Pulmonary septic emboli

Case contributed by Pranav Sharma
Diagnosis probable

Presentation

Fever, tachycardia and right-sided chest pain. History of intravenous drug use.

Patient Data

Age: 40 years
Gender: Male
x-ray

There is a rounded are of opacification laterally in the right mid-zone measuring up to 50mm in diameter. This is difficult to localize on the lateral image but may lie laterally within the right middle lobe. Faint opacification is also noted overlying the anterior end of the left 5th rib which is less specific in nature. Heart size is not increased and no mediastinal or hilar abnormalities are detected. There is a trace of pleural fluid on the right.

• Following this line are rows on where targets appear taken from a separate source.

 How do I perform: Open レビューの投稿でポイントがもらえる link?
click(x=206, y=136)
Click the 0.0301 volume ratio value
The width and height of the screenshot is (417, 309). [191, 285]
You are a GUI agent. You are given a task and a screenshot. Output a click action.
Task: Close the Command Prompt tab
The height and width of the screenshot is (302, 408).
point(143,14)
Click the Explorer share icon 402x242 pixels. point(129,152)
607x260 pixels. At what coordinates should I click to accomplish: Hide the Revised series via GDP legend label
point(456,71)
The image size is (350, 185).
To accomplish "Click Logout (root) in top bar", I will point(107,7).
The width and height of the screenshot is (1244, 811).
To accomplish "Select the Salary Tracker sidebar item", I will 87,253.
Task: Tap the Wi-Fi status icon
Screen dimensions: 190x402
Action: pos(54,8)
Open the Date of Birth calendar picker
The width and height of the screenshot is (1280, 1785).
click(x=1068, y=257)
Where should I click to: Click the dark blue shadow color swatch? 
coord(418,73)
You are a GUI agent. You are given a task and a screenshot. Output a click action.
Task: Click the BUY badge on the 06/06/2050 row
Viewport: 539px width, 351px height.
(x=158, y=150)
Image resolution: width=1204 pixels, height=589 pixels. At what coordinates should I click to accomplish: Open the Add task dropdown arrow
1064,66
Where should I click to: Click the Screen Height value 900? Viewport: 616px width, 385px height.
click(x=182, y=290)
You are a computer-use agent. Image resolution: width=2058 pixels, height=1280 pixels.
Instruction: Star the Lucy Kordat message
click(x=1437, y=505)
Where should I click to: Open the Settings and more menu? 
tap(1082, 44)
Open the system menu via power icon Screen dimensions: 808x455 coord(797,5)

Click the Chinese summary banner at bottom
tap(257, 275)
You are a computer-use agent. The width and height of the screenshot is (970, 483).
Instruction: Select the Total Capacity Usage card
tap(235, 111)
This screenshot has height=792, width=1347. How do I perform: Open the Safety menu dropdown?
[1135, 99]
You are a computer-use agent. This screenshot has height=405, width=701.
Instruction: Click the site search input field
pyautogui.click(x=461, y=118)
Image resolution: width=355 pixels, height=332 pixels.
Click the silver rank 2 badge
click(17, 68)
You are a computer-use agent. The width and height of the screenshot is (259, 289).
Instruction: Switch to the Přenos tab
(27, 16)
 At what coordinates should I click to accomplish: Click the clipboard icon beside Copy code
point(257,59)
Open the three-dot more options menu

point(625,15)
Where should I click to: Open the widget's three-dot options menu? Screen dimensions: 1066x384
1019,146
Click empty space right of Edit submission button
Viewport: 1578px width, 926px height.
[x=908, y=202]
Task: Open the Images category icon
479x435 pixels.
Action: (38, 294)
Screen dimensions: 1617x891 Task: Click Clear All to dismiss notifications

No sub-diaphragmatic abnormalities are detected. 

Conclusion

Rounded opacity in the right mid-zone is suspicious for pneumonia. Peripheral infarct is possible. 

ct

Right hilar and subcarinal lymphadenopathy. Large area of pulmonary opacity in the lateral aspect right lower lobe, further large area anterior segment of right upper lobe but multiple further areas of abnormal pulmonary opacity bilaterally with several stellate appearing densities in left apex. No central endobronchial lesion. No definite superior mediastinal lymphadenopathy. Small bilateral pleural effusions, a little larger on the right.

Case Discussion

This is a case of an active intravenous drug user (IVDU) who presented with a left elbow abscess and MRSA bloodstream infection. He complained of right-sided chest pain and was found to be febrile and tachycardic. Trans-thoracic echocardiography showed no overt valvular vegetations, however, there was a concern for infective endocarditis (IE) given the presence of septic pulmonary emboli on CT. He was treated empirically with IV vancomycin as if right-sided IE given the presence of pulmonary embolic phenomenon.